The National Library And Archives (NLA) is a leading research and archival institution based in Abu Dhabi charged with preserving and documenting the history and heritage of the United Arab Emirates and the Persian Gulf region in general. The NLA was established in 1968 by Zayed bin Sultan Al Nahyan, first President of the UAE, under the name of Center for Documentation and Research (CDR). Forty years later, the then  UAE President Sheikh Khalifa bin Zayed Al Nahyan issued Law No. (7) for 2008 designating the Center as the official National Archives of the UAE, under the name National Center for Documentation and Research (NCDR).
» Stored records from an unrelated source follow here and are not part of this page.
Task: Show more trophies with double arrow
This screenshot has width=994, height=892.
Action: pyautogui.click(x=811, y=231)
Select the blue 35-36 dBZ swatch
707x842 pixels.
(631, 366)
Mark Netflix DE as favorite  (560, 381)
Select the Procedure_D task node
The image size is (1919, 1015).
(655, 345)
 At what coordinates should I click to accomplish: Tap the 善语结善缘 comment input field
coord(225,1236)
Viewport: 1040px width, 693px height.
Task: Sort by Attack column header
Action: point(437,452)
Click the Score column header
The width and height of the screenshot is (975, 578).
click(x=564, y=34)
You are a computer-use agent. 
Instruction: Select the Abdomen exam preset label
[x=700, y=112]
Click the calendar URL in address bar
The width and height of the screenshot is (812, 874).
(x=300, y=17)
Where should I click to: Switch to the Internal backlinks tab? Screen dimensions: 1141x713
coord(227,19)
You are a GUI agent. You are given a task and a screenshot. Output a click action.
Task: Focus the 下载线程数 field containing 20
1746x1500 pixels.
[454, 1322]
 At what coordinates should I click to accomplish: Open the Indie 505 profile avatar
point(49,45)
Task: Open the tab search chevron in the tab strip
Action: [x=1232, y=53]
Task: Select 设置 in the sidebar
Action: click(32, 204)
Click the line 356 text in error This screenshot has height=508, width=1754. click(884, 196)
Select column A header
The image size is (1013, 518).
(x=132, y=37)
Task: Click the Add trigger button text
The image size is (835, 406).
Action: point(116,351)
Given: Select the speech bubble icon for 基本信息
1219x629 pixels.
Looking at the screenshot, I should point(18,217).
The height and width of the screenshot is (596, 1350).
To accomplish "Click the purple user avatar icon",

The law specifies the NCDR jurisdiction to collect, preserve and archive documents to promote cultural and historical awareness and provide researchers access to the valuable materials held by the Center. In 2014, Sheikh Khalifa bin Zayed Al Nahyan issued the federal law no. (1) of 2014, changing the name to National Archives.

As of 2021 the NLA was ranked the sixth most advanced organization in its category worldwide in term of the tools and technology employed.

Vision and mission
Under the directives of its Chairman, Sheikh Mansour bin Zayed Al Nahyan, Deputy Prime Minister and Minister of Presidential Affairs, the NA acts as the Nation's Memory. The NA's Mission is to preserve documentary heritage through distinctive archival, documentation and research services in order to provide decision makers and the public with trusted information and to enhance civic spirit and national identity, while its Vision is to provide distinctive archival, documentation and research services.

The NLA is the trusted custodian of the Government records of the UAE responsible for:

 Developing government archives through application of best archival policies and procedures.
 Building our collections through constant expansion of our archives, library and research facilities.
 Preserving our collections by ensuring protection and restoration of  the acquisitions.
 Making  our holdings widely available and easily accessible through in-house facilities and outreach programs.

Services and publications
To achieve its mission, the NLA publishes historical books and research studies which serve as valuable reference and source material for students and researchers specializing in the history and heritage of the UAE and the Persian Gulf region.

The NLA sponsors international and regional seminars, conferences and exhibitions and publishes journals and newsletters.  
The NLA Archives include American, British, Portuguese, French, Dutch, German, Ottoman and GCC documents and an impressive audio-visual collection.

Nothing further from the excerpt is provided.